Simultaneously the same 1000Hz signal is going from another channel of the same DAC into the SoundCardInterface out of the "Gen Out" right back into the SCI input and back out to the ADC input to get analyzed in AudioTester.

I did this at a signal level for the 1kHz signal just below 200mV rms at the SCI "Gen Out" output and in the 200mV setting of the SCI. The signal level at the DAC out is lower than that because there is a bit of amplification inside the SCI on the path from Input to Gen Out.

What you see in the top graph is THD+N of the SCI at these settings.

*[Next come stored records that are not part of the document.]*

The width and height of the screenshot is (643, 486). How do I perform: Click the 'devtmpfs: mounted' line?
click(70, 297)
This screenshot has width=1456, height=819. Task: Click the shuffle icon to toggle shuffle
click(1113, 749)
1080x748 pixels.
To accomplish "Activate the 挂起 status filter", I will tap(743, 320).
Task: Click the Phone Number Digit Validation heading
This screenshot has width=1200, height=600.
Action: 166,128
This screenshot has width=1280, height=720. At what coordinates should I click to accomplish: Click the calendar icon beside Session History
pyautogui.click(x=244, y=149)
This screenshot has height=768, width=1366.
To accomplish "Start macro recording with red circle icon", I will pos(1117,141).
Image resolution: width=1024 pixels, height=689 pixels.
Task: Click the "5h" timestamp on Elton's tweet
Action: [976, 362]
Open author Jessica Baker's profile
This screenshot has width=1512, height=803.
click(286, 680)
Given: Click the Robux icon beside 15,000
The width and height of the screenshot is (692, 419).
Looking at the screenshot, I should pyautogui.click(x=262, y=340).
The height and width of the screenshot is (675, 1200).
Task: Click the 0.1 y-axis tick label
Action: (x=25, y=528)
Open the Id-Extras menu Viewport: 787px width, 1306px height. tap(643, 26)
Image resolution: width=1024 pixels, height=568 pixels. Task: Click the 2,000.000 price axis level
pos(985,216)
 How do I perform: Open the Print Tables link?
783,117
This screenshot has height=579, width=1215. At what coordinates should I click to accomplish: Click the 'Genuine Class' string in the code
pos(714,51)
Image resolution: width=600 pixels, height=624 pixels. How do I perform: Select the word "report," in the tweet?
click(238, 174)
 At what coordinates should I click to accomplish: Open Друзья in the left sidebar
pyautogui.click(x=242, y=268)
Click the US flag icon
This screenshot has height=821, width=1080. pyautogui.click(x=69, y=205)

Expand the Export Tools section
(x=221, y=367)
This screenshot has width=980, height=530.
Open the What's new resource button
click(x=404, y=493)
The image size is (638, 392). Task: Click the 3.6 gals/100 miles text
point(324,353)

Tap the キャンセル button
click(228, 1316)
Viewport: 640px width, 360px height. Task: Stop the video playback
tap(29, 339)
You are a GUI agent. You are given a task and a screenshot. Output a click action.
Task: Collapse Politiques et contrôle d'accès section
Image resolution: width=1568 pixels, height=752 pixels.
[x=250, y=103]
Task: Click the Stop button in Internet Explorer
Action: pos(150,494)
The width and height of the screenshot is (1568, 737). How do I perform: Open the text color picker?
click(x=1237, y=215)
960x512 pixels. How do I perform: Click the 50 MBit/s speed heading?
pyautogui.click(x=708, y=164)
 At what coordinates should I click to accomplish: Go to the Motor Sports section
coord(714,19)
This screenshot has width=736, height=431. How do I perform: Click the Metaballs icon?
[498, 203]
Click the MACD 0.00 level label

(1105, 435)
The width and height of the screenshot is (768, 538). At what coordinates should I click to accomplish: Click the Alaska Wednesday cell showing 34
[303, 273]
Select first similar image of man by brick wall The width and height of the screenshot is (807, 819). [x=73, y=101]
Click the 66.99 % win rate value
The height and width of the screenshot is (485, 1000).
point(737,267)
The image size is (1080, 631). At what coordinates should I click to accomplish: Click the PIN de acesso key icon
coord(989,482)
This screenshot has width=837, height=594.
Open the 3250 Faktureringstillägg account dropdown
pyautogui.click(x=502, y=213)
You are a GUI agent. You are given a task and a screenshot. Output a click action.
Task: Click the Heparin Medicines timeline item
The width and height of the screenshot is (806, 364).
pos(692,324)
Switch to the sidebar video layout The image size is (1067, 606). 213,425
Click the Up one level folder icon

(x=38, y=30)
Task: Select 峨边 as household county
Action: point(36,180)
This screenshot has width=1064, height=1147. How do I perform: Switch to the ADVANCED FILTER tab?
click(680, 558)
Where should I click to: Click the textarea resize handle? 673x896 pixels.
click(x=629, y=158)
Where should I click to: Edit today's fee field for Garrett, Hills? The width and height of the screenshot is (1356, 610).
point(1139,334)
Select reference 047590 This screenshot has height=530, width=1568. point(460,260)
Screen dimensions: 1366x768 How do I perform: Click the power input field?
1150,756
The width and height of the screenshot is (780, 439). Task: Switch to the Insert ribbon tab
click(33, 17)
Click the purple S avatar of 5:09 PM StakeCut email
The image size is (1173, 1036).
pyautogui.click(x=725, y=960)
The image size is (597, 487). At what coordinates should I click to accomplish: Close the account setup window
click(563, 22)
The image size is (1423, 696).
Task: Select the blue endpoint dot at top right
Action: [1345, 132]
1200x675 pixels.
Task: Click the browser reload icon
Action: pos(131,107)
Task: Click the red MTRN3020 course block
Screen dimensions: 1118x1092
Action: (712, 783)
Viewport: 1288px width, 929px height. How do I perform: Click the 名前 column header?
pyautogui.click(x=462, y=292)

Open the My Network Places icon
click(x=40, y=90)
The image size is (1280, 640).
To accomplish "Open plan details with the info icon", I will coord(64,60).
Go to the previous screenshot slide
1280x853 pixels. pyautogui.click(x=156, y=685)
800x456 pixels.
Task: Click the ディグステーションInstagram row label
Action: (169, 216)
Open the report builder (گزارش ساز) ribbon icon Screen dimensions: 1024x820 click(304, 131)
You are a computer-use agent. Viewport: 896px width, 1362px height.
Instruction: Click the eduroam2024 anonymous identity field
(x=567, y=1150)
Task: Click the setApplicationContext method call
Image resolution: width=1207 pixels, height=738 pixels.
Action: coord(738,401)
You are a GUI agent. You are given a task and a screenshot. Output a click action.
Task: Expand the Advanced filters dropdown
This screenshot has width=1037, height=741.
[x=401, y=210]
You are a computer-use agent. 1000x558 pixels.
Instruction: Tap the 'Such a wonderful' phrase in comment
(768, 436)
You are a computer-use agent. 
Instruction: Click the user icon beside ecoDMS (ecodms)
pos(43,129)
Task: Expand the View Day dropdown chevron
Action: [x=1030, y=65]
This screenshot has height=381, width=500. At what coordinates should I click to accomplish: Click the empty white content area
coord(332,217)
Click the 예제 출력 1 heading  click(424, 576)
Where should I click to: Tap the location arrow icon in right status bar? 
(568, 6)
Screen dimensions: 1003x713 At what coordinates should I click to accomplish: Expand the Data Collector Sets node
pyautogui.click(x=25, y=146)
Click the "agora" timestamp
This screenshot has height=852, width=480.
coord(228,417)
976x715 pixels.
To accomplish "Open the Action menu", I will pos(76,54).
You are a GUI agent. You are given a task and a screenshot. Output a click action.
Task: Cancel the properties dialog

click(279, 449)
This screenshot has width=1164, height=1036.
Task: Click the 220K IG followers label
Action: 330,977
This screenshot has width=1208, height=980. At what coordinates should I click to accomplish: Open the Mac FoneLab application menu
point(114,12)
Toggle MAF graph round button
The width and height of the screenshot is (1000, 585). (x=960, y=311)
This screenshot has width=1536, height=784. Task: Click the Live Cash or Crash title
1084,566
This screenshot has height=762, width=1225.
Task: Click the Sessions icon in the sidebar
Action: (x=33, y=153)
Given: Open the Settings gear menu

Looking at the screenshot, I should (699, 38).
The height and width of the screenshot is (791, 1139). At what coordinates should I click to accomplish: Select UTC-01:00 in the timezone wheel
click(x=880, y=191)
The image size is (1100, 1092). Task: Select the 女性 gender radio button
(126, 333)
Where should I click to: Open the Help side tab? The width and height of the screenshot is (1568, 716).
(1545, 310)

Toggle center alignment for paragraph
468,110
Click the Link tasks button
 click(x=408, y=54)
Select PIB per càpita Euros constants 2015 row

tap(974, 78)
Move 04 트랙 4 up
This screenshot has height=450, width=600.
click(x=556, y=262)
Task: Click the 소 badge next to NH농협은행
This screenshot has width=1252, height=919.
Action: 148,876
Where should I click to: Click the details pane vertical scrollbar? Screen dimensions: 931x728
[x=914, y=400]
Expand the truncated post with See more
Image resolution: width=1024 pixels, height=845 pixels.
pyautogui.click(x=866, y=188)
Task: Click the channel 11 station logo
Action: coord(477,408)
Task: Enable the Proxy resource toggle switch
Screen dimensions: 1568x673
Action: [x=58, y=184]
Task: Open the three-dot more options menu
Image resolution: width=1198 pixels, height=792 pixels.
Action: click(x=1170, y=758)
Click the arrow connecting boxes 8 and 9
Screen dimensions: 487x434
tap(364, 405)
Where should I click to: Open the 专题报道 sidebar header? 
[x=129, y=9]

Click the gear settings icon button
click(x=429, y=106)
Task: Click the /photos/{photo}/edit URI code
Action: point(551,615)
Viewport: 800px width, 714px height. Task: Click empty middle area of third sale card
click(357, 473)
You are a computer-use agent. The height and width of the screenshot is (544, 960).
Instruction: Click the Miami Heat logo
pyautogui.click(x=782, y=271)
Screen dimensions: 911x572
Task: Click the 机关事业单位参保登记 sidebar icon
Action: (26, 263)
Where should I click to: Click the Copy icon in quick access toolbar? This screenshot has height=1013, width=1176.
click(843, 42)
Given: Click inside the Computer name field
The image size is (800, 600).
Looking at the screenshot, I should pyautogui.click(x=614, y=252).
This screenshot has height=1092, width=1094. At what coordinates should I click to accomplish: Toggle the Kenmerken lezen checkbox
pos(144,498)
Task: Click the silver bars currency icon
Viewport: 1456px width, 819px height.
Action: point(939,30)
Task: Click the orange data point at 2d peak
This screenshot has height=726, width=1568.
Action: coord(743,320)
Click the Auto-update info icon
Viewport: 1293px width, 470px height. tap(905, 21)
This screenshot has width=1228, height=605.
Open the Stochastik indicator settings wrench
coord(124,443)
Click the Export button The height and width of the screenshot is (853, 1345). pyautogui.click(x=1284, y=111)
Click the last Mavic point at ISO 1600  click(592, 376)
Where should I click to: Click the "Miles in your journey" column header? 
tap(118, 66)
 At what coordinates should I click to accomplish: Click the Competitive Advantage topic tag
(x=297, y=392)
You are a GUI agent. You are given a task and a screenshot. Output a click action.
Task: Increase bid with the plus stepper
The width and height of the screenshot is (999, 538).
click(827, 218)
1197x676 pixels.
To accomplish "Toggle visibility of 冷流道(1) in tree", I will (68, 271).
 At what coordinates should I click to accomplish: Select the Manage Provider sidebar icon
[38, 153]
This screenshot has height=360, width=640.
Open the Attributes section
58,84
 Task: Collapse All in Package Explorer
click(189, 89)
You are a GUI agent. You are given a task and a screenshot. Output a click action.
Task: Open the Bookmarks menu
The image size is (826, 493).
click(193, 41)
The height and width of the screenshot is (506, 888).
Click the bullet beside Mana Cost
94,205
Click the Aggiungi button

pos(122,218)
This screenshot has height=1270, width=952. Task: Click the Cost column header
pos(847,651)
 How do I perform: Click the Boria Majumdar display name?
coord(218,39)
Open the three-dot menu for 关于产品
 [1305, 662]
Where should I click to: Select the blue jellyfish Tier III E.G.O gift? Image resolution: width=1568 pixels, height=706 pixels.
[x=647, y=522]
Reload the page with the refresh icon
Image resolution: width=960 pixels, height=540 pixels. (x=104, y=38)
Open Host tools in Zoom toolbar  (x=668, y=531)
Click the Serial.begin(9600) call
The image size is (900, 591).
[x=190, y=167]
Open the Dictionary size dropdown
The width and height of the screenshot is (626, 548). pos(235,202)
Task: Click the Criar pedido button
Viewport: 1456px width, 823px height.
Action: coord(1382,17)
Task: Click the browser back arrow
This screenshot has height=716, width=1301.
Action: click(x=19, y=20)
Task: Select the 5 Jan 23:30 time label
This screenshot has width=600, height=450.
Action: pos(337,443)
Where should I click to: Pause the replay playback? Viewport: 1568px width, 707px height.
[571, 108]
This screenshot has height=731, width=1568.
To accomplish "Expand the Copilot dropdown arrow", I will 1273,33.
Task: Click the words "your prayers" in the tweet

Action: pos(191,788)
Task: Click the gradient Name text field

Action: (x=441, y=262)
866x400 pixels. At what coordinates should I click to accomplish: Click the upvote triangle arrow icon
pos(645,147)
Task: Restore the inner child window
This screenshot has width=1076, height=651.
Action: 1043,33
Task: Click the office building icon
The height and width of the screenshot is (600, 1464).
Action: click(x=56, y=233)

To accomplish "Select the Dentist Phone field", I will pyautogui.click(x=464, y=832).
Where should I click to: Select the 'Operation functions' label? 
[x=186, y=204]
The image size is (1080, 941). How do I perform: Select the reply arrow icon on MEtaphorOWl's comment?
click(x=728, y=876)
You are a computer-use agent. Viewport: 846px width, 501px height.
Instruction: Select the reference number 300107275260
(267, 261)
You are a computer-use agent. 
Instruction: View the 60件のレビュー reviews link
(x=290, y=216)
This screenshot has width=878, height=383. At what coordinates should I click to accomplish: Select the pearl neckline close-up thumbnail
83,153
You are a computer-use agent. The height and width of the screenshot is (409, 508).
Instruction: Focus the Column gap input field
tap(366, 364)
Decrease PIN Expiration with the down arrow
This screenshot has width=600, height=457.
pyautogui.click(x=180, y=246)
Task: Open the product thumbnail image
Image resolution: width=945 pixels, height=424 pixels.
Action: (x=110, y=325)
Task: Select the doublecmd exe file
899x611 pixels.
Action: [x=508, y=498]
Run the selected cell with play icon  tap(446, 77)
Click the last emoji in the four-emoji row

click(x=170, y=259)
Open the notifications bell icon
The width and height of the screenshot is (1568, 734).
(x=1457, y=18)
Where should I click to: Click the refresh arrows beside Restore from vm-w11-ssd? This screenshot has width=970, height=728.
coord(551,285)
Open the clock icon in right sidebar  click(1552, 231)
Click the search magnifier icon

Thank you for the explanation grufti. So the blue line plot is the SCI+soundcard and red line plot is the soundcard alone? If that's true, I would be worried because the blue plot seems to have more artifacts than the red plot, at 60Hz, 2kHz, and 3kHz. Also, have you in any way shifted the red plot lower or the blue plot higher, or this is how they came out of the analyzer? If you did not shift them, it would seem the soundcard alone has significantly lower noise floor. Did I get this wrong?

What soundcard is it, by the way?
 
Nope, it doesn't fit in there. Another thing I should have mentioned :)

Luckily the fit is tight enough that it won't go anywhere.

Pete

yup, I noticed, very tight fit!

well, things are almost ready to go!